Should you consider an adjustable rate mortgage (ARM)? The interest rate of an ARM is tied to an index rate. Periodically the monthly payment on an adjustable rate mortgage may go up or down depending upon whether the index rate it is tied to has gone up or down.
Obvious advantages - An adjustable rate mortgage has two obvious advantages. One, at the beginning of the mortgage term the monthly payment will be lower. Two, the payment to income ratio will be lower therefore it may be possible to qualify for a larger loan amount.

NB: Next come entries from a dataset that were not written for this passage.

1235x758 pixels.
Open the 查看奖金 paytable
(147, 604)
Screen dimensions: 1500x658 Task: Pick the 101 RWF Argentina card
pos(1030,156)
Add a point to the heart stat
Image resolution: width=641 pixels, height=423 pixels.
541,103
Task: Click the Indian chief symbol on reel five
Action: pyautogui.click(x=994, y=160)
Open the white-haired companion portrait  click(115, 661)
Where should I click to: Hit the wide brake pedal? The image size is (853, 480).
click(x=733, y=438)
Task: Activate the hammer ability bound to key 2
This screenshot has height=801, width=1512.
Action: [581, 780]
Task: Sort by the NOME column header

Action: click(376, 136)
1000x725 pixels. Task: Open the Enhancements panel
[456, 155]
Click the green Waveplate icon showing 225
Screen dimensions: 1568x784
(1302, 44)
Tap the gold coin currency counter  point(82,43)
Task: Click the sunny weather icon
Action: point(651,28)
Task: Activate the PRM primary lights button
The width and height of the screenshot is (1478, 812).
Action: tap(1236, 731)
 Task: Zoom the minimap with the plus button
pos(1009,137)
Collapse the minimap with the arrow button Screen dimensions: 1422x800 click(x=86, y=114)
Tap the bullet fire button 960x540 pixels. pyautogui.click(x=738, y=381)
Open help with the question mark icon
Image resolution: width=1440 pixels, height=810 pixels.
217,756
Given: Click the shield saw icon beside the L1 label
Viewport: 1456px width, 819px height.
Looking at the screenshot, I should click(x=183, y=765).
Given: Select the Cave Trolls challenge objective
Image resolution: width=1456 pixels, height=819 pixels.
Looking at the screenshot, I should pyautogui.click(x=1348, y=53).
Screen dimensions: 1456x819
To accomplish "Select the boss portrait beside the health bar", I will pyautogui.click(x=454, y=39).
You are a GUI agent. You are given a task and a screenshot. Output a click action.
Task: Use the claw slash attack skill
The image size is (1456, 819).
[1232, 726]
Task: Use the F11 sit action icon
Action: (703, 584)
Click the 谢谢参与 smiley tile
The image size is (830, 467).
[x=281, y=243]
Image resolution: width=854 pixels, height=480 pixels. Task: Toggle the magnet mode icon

Know ARM definitions - There are three basic terms to know when considering an adjustable rate mortgage. One, index rate – the rate that the mortgage will be tied to, such as a one, five or ten year treasury security. Two, margin – the amount the interest rate on the mortgage will fluctuate. A margin of two means the interest rate will be two points above the index rate. Three, caps – ceilings on how much the interest rate can go up each period. There also may be caps on the interest rate over the life of the loan and caps on the actual amount of the payment.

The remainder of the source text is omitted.